Zmiany, zmiany, zmiany…
Powoli je realizuje. Był salon, kuchnia. Jednak ciągle coś mi brakuje. Kiedyś nie zwracałam uwagi na dodatki, bo po co, tylko się będą kurzyły, do niczego mi się nie przydadzą…
Tak kiedyś myślałam, ależ się myliłam.
A jak jest teraz?
Kocham dodatki. Uzupełniają, dopełniają, dopieszczają każdy fragment mieszkania. Uwierzcie mi.
Jest jednak jeden minus.
Ceny. Niektóre na prawdę przerażają. Mnie nie koniecznie, ale mój portfel i mojego męża już tak.
Po metamorfozie kuchni którą widzieliście TUTAJ, pozostał lekki niedosyt.
Co ja wymyślam zastanawiałam się wchodząc do miej nowej kuchni.
A jednak wymyśliłam.
Plakaty, obrazki.
W kuchni? Po co?
Już odpowiadam. Bo będzie ładniej. Satysfakcjonująca odpowiedź 🙂
Pomysł ten to nie taki byle jaki i nie takie byle jakie plakaty. Ja dokładnie wiedziałam, co chcę żeby się na nich znajdowało.
Wzięłam kartkę, czarny mazak i stworzyłam 3 obrazki do kuchni. Mąż przeniósł moje wyobrażenie do odpowiedniego programu i zrealizował moje mało profesjonalne grafiki.
Ramki oczywiście Ikea i dodatki wiszą. Mała zmiana a cieszy.
Teraz już wiem, że moja kuchnia jest sercem naszego domu.
Jakie jest Wasze zdanie na temat takich dodatków w kuchni. W planie jest jeszcze salon i pokój synka. A co jak szaleć to na całego.
Dla Was też mamy niespodziankę.
Wszystkie trzy plakaty są do pobrania u nas całkiem za darmo.
Mamy nadzieję, że taka niespodzianka Wam się spodoba.

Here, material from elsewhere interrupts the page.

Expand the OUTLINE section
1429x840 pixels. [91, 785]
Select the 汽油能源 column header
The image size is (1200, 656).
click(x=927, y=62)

Bardzo ciekawe dodatki. Takie małe szczegóły, a jak ożywiają wnętrze! Niby tylko plakaty, a już wydaje się, że jest przytulniej. Przyjemnie się na to patrzy. Teraz również jestem na etapie urządzania swojej kuchni. Nie mogę się doczekać aż ją wykończymy. Dziękuję za pomysł z tymi plakatami!